§ **Supplied material**:
· · ·

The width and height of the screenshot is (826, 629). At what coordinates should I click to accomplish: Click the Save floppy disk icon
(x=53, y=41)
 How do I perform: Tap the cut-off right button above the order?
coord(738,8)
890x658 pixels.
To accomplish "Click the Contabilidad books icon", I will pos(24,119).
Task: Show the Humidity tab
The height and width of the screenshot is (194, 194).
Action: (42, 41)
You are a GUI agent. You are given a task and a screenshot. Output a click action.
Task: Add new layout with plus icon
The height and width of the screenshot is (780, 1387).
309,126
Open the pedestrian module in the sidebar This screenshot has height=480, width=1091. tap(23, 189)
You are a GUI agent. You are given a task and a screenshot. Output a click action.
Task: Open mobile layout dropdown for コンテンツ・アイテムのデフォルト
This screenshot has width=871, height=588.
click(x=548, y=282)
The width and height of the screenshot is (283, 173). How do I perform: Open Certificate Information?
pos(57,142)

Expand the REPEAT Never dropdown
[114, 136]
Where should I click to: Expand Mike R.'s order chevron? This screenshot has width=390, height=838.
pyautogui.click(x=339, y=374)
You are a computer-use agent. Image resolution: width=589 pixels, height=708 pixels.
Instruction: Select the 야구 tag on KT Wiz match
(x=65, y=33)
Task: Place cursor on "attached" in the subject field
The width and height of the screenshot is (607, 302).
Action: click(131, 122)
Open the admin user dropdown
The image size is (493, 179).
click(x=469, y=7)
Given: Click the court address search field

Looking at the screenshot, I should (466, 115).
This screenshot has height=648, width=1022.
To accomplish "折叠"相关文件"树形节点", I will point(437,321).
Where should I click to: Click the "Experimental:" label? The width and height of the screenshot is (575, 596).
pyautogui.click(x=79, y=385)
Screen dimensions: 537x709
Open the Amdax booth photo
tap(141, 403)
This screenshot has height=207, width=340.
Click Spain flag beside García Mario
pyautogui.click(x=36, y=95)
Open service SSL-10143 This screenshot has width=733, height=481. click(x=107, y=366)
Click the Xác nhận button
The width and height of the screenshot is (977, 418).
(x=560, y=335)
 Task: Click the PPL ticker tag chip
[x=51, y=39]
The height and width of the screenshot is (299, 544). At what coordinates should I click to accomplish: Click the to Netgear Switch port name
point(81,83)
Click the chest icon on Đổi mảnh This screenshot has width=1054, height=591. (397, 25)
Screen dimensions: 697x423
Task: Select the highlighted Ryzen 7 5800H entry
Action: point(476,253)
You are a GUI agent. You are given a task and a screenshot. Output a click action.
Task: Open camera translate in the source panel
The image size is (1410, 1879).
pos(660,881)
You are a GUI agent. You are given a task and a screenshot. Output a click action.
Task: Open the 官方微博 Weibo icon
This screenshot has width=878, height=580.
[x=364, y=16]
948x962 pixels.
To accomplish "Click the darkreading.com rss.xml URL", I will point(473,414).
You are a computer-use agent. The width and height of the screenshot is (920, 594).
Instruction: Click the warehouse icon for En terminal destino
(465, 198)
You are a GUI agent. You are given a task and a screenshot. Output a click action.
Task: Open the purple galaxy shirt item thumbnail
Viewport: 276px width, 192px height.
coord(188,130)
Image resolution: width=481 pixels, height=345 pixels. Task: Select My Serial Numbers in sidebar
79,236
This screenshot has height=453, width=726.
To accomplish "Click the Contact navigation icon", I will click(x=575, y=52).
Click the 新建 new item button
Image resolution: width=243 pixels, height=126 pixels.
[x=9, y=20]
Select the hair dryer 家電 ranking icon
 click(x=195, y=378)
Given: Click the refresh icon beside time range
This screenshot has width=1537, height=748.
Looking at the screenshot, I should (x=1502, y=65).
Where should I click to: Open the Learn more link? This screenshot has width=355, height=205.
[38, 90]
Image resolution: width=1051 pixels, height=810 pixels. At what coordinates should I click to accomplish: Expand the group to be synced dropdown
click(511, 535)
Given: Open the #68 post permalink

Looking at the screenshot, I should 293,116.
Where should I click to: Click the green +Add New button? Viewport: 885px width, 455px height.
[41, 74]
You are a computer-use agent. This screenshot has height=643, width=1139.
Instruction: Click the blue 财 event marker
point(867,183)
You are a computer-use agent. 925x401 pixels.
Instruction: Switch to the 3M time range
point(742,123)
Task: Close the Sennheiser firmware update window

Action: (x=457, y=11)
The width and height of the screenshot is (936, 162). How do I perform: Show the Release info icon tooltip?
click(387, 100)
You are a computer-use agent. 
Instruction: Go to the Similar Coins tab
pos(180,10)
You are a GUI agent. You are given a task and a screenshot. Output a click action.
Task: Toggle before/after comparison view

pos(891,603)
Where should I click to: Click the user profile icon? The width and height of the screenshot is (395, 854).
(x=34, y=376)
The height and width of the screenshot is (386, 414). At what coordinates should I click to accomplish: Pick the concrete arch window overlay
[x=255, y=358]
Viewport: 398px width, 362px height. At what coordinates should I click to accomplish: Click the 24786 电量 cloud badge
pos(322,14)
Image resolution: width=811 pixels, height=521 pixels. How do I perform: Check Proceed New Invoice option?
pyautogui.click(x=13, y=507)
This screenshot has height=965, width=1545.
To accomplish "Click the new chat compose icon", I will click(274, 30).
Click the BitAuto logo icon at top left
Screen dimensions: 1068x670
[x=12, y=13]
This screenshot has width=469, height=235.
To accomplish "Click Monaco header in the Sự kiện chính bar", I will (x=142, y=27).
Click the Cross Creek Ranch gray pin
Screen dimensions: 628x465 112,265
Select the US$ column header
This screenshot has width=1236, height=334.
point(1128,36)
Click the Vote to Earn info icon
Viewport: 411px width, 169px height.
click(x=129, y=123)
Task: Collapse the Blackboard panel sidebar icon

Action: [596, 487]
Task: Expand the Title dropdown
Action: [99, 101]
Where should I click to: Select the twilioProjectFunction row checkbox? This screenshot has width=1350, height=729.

· · ·

§ **Brief**: Starting at the line that contains "Task: Collapse the", write out every line through the end of the entries, exactly and with nothing added.

§ **Final answer**:
Task: Collapse the Blackboard panel sidebar icon

Action: [596, 487]
Task: Expand the Title dropdown
Action: [99, 101]
Where should I click to: Select the twilioProjectFunction row checkbox? This screenshot has width=1350, height=729.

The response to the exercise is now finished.